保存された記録

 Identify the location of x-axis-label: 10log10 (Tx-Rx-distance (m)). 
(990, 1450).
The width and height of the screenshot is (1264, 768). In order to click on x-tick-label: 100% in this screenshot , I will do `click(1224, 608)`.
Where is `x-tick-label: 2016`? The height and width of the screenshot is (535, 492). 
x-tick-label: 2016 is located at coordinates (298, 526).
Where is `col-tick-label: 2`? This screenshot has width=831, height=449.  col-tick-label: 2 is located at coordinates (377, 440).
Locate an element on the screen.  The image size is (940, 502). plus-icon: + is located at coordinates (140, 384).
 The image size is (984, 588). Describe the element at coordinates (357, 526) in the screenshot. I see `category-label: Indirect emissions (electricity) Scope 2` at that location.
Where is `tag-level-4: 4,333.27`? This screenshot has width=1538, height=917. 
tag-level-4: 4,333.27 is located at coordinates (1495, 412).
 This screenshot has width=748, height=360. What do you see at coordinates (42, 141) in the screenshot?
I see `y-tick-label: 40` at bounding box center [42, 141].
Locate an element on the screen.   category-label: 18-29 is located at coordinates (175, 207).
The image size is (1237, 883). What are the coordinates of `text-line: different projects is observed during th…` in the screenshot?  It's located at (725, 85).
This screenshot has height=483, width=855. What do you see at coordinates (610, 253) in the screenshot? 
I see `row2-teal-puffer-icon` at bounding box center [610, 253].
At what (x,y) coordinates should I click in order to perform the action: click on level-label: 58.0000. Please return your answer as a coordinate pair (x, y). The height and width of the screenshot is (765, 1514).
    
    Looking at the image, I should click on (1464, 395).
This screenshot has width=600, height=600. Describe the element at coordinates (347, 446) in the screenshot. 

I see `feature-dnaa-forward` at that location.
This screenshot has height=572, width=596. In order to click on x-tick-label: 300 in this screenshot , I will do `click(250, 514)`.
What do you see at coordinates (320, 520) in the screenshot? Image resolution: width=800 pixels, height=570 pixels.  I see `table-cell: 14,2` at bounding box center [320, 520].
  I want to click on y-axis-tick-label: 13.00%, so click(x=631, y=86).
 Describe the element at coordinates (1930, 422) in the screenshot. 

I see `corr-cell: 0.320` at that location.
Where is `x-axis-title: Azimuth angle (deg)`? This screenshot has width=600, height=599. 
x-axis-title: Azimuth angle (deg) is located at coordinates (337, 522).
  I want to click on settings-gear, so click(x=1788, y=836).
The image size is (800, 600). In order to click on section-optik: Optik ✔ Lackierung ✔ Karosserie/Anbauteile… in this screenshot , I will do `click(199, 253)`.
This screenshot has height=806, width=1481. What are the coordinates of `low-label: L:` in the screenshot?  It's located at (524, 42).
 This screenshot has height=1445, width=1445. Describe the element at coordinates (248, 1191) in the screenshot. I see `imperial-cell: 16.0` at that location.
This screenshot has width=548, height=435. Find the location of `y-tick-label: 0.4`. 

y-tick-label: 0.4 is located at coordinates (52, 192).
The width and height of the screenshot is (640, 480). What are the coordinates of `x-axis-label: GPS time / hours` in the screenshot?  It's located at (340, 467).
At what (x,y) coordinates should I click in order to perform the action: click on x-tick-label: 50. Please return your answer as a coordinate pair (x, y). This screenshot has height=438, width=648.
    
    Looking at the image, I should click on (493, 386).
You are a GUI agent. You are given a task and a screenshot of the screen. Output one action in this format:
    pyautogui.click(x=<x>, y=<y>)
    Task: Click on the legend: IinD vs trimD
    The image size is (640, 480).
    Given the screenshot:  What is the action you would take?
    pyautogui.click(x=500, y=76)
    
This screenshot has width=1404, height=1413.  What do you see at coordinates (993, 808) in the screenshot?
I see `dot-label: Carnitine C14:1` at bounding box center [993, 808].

| 課題 |
上の項目から、「answer」という語を含む行をすべて抜き出す。大文字と小文字は区別する。

| 期待される出力 |
At what (x,y) coordinates should I click in order to perform the action: click on level-label: 58.0000. Please return your answer as a coordinate pair (x, y). The height and width of the screenshot is (765, 1514).
At what (x,y) coordinates should I click in order to perform the action: click on x-tick-label: 50. Please return your answer as a coordinate pair (x, y). This screenshot has height=438, width=648.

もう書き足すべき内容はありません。